(Collected data)
== Segment start ==

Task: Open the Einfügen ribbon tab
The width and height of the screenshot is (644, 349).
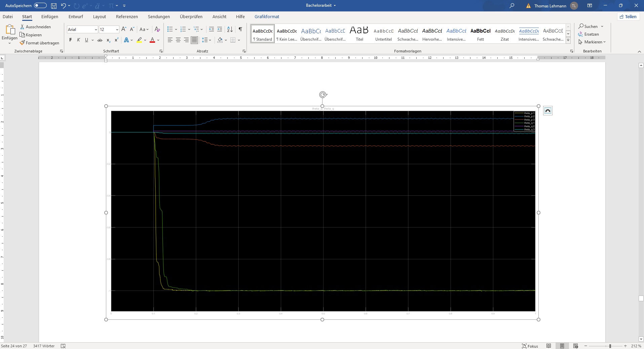Action: 50,16
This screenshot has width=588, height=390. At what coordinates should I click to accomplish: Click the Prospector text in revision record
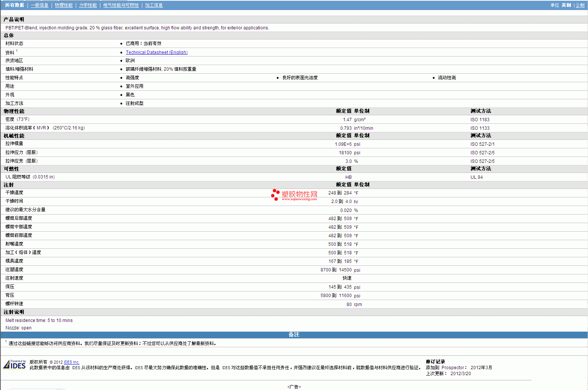452,368
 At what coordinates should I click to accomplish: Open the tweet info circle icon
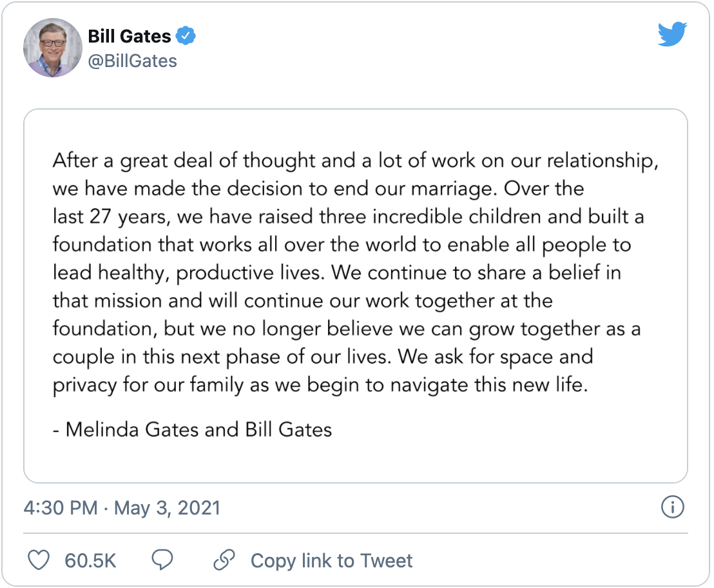pos(672,507)
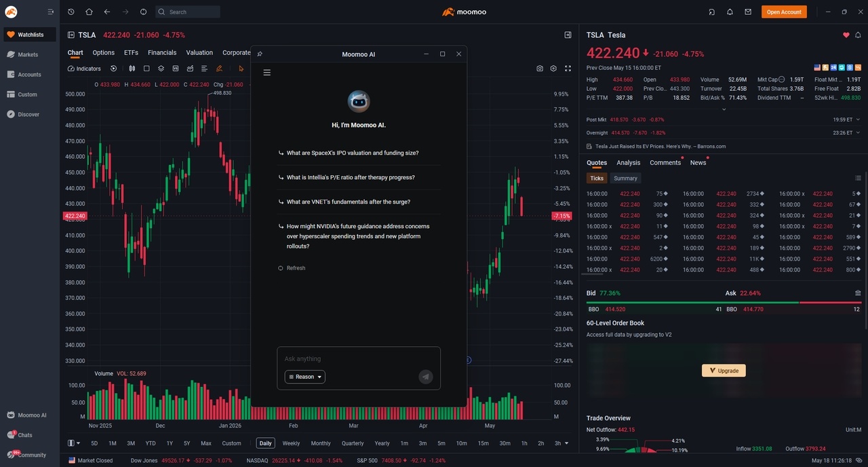This screenshot has height=467, width=868.
Task: Switch to the Financials tab
Action: pyautogui.click(x=162, y=53)
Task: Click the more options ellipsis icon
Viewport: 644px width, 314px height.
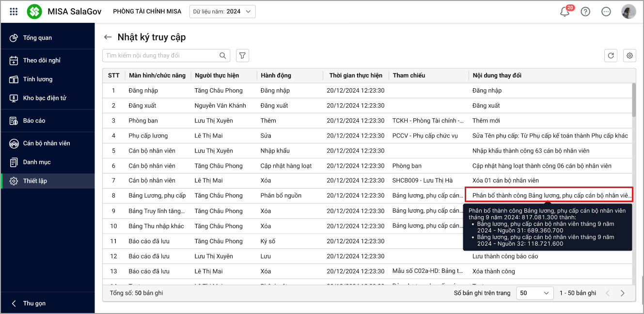Action: point(606,12)
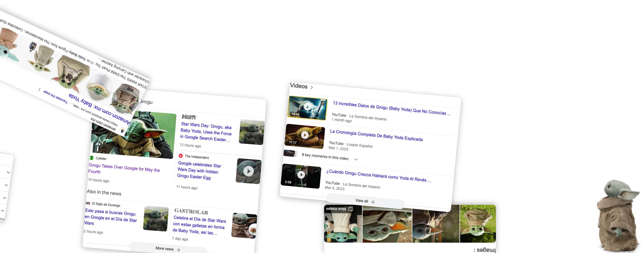644x253 pixels.
Task: Expand the topmost chevron in left partial panel
Action: coord(8,173)
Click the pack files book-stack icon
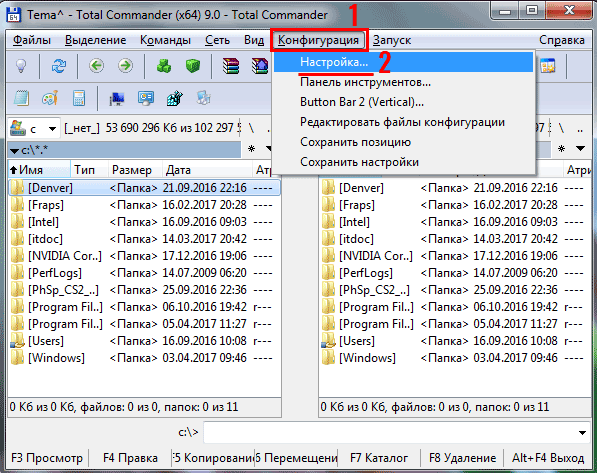This screenshot has width=597, height=473. pyautogui.click(x=231, y=66)
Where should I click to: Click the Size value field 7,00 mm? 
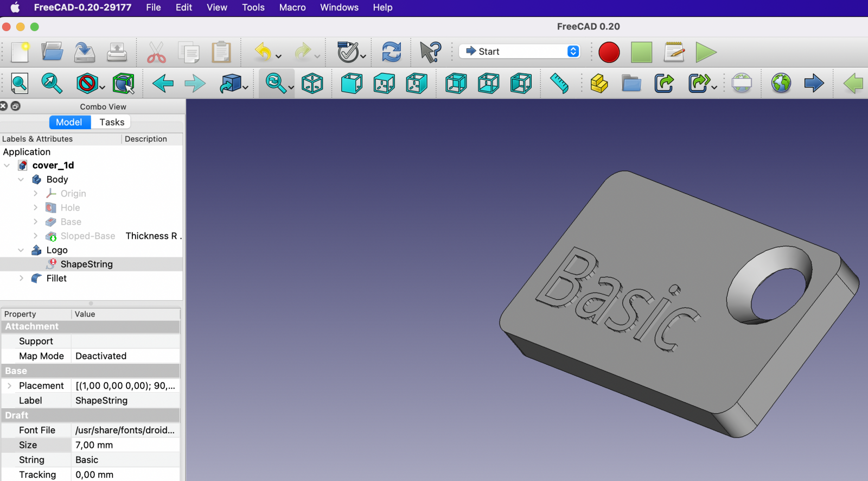126,445

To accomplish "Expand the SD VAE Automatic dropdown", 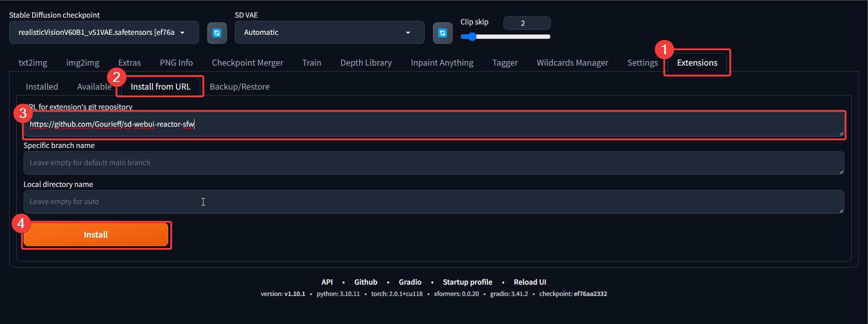I will pos(329,33).
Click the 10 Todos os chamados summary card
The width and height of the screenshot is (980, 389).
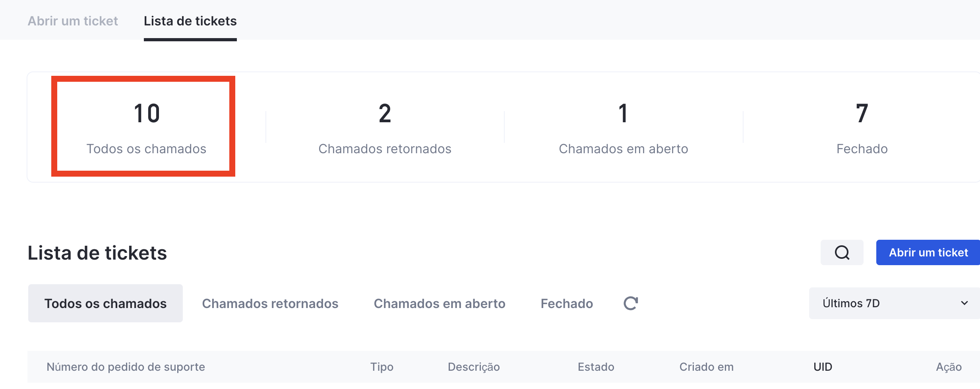coord(146,127)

== Segment end ==

Starting with the first line of the data, transcribe every line exactly through the one containing "Task: Click the more options ellipsis icon". No pictures go in.

Task: Open the Einfügen ribbon tab
The width and height of the screenshot is (644, 349).
Action: 50,16
This screenshot has width=588, height=390. At what coordinates should I click to accomplish: Click the Prospector text in revision record
452,368
 At what coordinates should I click to accomplish: Open the tweet info circle icon
pos(672,507)
This screenshot has height=467, width=868.
Task: Switch to the Financials tab
Action: pyautogui.click(x=162, y=53)
Task: Click the more options ellipsis icon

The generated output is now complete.